**Task description**
Write out the records that follow with every word intact.

[[ Task inputs, beginning ]]

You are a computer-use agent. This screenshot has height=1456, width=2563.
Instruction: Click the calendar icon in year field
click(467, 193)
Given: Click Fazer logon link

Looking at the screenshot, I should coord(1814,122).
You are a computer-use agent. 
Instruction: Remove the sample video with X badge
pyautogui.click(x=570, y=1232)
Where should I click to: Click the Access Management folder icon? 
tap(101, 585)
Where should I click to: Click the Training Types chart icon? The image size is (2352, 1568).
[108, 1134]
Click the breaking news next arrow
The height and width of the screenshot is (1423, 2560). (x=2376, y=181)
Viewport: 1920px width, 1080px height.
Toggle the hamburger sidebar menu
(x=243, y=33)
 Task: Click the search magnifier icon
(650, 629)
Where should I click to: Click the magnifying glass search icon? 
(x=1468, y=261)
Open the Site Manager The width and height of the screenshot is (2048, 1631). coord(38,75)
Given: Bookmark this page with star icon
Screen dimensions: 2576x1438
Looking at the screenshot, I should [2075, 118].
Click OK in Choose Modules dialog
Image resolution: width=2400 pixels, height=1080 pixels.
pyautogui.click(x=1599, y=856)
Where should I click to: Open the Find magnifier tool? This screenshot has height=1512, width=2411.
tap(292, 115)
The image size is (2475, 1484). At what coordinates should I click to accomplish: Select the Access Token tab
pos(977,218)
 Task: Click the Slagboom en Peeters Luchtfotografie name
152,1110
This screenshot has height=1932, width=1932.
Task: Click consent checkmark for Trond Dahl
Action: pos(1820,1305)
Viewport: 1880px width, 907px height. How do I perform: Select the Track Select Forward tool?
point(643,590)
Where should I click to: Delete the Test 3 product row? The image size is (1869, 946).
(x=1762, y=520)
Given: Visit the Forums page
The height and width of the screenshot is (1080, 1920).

[[ Task inputs, end ]]

**Answer to this problem**
You are a computer-use agent. This screenshot has height=1456, width=2563.
Instruction: Click the calendar icon in year field
click(467, 193)
Given: Click Fazer logon link

Looking at the screenshot, I should coord(1814,122).
You are a computer-use agent. 
Instruction: Remove the sample video with X badge
pyautogui.click(x=570, y=1232)
Where should I click to: Click the Access Management folder icon? 
tap(101, 585)
Where should I click to: Click the Training Types chart icon? The image size is (2352, 1568).
[108, 1134]
Click the breaking news next arrow
The height and width of the screenshot is (1423, 2560). (x=2376, y=181)
Viewport: 1920px width, 1080px height.
Toggle the hamburger sidebar menu
(x=243, y=33)
 Task: Click the search magnifier icon
(650, 629)
Where should I click to: Click the magnifying glass search icon? 
(x=1468, y=261)
Open the Site Manager The width and height of the screenshot is (2048, 1631). coord(38,75)
Given: Bookmark this page with star icon
Screen dimensions: 2576x1438
Looking at the screenshot, I should [2075, 118].
Click OK in Choose Modules dialog
Image resolution: width=2400 pixels, height=1080 pixels.
pyautogui.click(x=1599, y=856)
Where should I click to: Open the Find magnifier tool? This screenshot has height=1512, width=2411.
tap(292, 115)
The image size is (2475, 1484). At what coordinates should I click to accomplish: Select the Access Token tab
pos(977,218)
 Task: Click the Slagboom en Peeters Luchtfotografie name
152,1110
This screenshot has height=1932, width=1932.
Task: Click consent checkmark for Trond Dahl
Action: pos(1820,1305)
Viewport: 1880px width, 907px height. How do I perform: Select the Track Select Forward tool?
point(643,590)
Where should I click to: Delete the Test 3 product row? The image size is (1869, 946).
(x=1762, y=520)
Given: Visit the Forums page
The height and width of the screenshot is (1080, 1920).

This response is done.